Biography:

Peter Kirby won gold as a member of Canada’s first ever Olympic bobsleigh team at Innsbruck 1964. He competed in the four-man event alongside Vic Emery, John Emery and Doug Anakin, in a sport that was almost unknown in Canada at the time, didn’t have a training program, a home ice track or any funding. They even paid their own way to the Games. All four men were highly educated (Kirby was a geologist) and were nicknamed by their competition as the “intellectual sled”. They had practically no bobsleigh experience but aboard Canada 1 and with only four practice runs under their belt in Innsbruck, Kirby and his teammates set a course record after their first run of four. They held on to that lead for the entire Olympic competition in what was the greatest upset in bobsleigh history. As underdogs, the Canadian team had upset the dominant and highly experienced Europeans and beat the host Austrians for gold by a full second. It was probably the most unlikely Canadian Olympic gold medal in history at the time. So strong was the Canadian performance, second to fifth places were separated by only seven tenths of a second. It was Canada’s only gold medal at Innsbruck 1964. Kirby was also part of Vic Emery’s two-man bobsled team that finished fourth in Innsbruck.

The year following his Olympic title, Kirby, along with pilot Emery won the four-man event at the 1965 World Championships in St. Moritz, beating out the Europeans again in back-to-back global competitions.
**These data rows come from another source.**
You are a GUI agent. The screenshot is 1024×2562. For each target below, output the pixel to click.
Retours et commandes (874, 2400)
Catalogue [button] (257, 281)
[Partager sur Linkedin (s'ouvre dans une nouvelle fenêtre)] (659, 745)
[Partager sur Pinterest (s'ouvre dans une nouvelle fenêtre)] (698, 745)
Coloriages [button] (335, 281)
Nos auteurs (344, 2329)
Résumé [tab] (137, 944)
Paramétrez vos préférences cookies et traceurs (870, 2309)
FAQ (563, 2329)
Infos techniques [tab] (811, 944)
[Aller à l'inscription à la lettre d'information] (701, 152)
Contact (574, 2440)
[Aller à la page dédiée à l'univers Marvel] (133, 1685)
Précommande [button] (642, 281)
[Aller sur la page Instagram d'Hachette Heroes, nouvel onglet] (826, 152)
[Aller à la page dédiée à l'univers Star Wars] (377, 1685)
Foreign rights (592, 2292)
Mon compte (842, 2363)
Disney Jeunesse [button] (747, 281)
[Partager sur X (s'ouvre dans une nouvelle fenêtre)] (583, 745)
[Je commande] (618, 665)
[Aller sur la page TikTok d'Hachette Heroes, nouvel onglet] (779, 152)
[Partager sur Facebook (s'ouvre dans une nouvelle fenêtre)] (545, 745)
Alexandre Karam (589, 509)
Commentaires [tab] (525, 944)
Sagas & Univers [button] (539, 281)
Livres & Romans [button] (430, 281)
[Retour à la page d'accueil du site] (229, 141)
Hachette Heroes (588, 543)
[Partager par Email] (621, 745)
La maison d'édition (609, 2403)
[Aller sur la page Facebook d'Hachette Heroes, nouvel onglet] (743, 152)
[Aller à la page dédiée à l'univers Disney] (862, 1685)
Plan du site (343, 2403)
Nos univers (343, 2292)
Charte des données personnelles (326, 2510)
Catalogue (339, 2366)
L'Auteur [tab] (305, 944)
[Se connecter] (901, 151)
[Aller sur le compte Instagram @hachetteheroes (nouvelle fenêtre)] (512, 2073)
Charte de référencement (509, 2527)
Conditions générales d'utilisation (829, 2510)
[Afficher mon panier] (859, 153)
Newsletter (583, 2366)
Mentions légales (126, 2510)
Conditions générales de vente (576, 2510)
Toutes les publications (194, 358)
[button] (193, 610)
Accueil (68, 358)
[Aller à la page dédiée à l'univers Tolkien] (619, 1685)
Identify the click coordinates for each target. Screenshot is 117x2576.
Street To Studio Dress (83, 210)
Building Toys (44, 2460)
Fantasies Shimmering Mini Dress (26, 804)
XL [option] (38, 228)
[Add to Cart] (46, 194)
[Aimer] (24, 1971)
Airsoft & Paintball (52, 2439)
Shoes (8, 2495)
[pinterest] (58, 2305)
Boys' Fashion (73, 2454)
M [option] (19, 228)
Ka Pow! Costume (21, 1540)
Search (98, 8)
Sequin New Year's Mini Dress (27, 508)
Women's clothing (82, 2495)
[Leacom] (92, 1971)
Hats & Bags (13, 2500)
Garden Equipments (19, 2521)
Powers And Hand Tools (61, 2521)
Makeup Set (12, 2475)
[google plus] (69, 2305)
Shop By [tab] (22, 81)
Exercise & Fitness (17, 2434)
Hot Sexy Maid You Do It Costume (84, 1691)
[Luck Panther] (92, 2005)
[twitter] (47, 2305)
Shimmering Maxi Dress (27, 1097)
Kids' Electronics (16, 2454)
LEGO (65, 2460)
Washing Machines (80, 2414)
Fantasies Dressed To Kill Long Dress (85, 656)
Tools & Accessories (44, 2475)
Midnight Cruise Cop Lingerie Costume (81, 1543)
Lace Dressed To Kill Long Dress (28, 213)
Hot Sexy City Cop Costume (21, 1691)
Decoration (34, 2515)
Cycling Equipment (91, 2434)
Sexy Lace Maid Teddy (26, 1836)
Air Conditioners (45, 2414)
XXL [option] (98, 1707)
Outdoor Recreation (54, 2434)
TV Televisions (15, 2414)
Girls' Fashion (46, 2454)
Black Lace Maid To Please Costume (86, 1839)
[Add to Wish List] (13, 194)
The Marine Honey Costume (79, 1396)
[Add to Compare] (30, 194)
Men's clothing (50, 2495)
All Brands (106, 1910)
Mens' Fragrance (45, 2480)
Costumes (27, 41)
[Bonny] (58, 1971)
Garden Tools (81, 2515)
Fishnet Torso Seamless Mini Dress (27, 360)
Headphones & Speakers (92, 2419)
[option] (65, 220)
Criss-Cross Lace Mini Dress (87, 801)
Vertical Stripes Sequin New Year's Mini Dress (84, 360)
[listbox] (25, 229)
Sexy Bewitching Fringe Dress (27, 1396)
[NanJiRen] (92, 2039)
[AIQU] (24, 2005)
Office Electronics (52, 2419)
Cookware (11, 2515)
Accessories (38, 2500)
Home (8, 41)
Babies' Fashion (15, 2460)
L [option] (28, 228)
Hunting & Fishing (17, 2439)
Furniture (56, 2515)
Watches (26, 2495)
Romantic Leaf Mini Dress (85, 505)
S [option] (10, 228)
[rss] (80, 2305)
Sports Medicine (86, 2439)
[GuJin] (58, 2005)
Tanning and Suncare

Kirby was an experienced skier before he started bobsledding. In 1953 he won the Canadian Junior Alpine Skiing Championships and by 1954 he was a member of the Canadian ski team. While studying geology and business at Dartmouth College in New Hampshire, Kirby was captain of the varsity alpine team in 1956, an NCAA All-American, and he reached the final of the NCAA Skiing Team Championships.

Kirby was inducted into the Canada Sports Hall of Fame in 1964 and Canadian Olympic Hall of Fame in 1971. After a career as a geologist and businessman, he retired and settled in Mont Tremblant, Québec.